What you have to do. Return the entries below word for word, from the first line up to and including the line that contains "coordinates (222, 378).".

Material for this task.
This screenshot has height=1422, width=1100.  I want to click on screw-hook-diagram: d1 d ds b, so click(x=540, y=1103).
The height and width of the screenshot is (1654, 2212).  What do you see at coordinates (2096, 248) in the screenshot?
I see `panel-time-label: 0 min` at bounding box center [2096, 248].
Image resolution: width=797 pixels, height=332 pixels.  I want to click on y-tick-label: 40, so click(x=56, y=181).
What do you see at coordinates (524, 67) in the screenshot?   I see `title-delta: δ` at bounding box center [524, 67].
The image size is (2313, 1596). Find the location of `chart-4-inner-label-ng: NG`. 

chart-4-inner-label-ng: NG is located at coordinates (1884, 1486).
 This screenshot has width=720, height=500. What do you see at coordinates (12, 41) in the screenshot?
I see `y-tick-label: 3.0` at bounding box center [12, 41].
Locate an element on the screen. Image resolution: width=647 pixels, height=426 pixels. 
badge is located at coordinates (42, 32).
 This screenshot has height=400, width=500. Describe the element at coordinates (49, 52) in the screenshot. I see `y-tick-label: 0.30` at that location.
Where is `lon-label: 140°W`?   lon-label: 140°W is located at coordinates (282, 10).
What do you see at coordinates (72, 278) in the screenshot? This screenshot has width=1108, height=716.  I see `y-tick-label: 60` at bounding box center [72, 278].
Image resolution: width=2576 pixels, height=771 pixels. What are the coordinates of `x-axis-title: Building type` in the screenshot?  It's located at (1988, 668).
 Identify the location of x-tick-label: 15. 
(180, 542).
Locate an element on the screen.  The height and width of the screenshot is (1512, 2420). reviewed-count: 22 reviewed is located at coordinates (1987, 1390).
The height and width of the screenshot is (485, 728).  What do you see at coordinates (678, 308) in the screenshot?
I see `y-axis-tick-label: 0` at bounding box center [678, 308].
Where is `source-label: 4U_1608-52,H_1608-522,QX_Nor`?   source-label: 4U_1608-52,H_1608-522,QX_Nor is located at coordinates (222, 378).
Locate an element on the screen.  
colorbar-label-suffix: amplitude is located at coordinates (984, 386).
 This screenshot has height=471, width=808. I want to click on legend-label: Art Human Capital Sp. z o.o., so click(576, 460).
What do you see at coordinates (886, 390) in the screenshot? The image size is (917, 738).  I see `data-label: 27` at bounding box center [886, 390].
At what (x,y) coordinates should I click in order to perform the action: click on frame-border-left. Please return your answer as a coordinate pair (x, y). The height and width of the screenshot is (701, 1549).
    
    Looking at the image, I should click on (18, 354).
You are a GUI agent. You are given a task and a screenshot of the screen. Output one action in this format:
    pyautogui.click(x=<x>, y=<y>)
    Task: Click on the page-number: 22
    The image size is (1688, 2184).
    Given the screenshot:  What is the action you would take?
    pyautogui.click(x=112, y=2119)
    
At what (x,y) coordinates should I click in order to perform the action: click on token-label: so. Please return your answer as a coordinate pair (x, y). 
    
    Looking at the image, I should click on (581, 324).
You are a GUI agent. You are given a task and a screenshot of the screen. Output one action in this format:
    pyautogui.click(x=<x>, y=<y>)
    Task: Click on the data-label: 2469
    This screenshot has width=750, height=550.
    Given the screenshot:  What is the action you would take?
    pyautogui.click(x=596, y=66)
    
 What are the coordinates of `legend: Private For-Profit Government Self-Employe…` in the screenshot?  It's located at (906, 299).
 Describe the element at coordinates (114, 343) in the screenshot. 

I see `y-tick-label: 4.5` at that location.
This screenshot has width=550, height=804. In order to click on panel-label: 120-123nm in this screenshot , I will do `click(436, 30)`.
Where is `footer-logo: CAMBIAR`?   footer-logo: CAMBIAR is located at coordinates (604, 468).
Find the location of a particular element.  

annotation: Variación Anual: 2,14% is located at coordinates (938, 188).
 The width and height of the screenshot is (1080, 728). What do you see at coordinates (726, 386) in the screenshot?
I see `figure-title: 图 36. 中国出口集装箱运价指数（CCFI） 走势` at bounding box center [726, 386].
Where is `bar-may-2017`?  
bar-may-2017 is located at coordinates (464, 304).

Result for this task.
This screenshot has height=1422, width=1100.  I want to click on screw-hook-diagram: d1 d ds b, so click(x=540, y=1103).
The height and width of the screenshot is (1654, 2212).  What do you see at coordinates (2096, 248) in the screenshot?
I see `panel-time-label: 0 min` at bounding box center [2096, 248].
Image resolution: width=797 pixels, height=332 pixels.  I want to click on y-tick-label: 40, so click(x=56, y=181).
What do you see at coordinates (524, 67) in the screenshot?   I see `title-delta: δ` at bounding box center [524, 67].
The image size is (2313, 1596). Find the location of `chart-4-inner-label-ng: NG`. 

chart-4-inner-label-ng: NG is located at coordinates (1884, 1486).
 This screenshot has width=720, height=500. What do you see at coordinates (12, 41) in the screenshot?
I see `y-tick-label: 3.0` at bounding box center [12, 41].
Locate an element on the screen. Image resolution: width=647 pixels, height=426 pixels. 
badge is located at coordinates (42, 32).
 This screenshot has height=400, width=500. Describe the element at coordinates (49, 52) in the screenshot. I see `y-tick-label: 0.30` at that location.
Where is `lon-label: 140°W`?   lon-label: 140°W is located at coordinates (282, 10).
What do you see at coordinates (72, 278) in the screenshot? This screenshot has width=1108, height=716.  I see `y-tick-label: 60` at bounding box center [72, 278].
Image resolution: width=2576 pixels, height=771 pixels. What are the coordinates of `x-axis-title: Building type` in the screenshot?  It's located at (1988, 668).
 Identify the location of x-tick-label: 15. 
(180, 542).
Locate an element on the screen.  The height and width of the screenshot is (1512, 2420). reviewed-count: 22 reviewed is located at coordinates (1987, 1390).
The height and width of the screenshot is (485, 728).  What do you see at coordinates (678, 308) in the screenshot?
I see `y-axis-tick-label: 0` at bounding box center [678, 308].
Where is `source-label: 4U_1608-52,H_1608-522,QX_Nor`?   source-label: 4U_1608-52,H_1608-522,QX_Nor is located at coordinates (222, 378).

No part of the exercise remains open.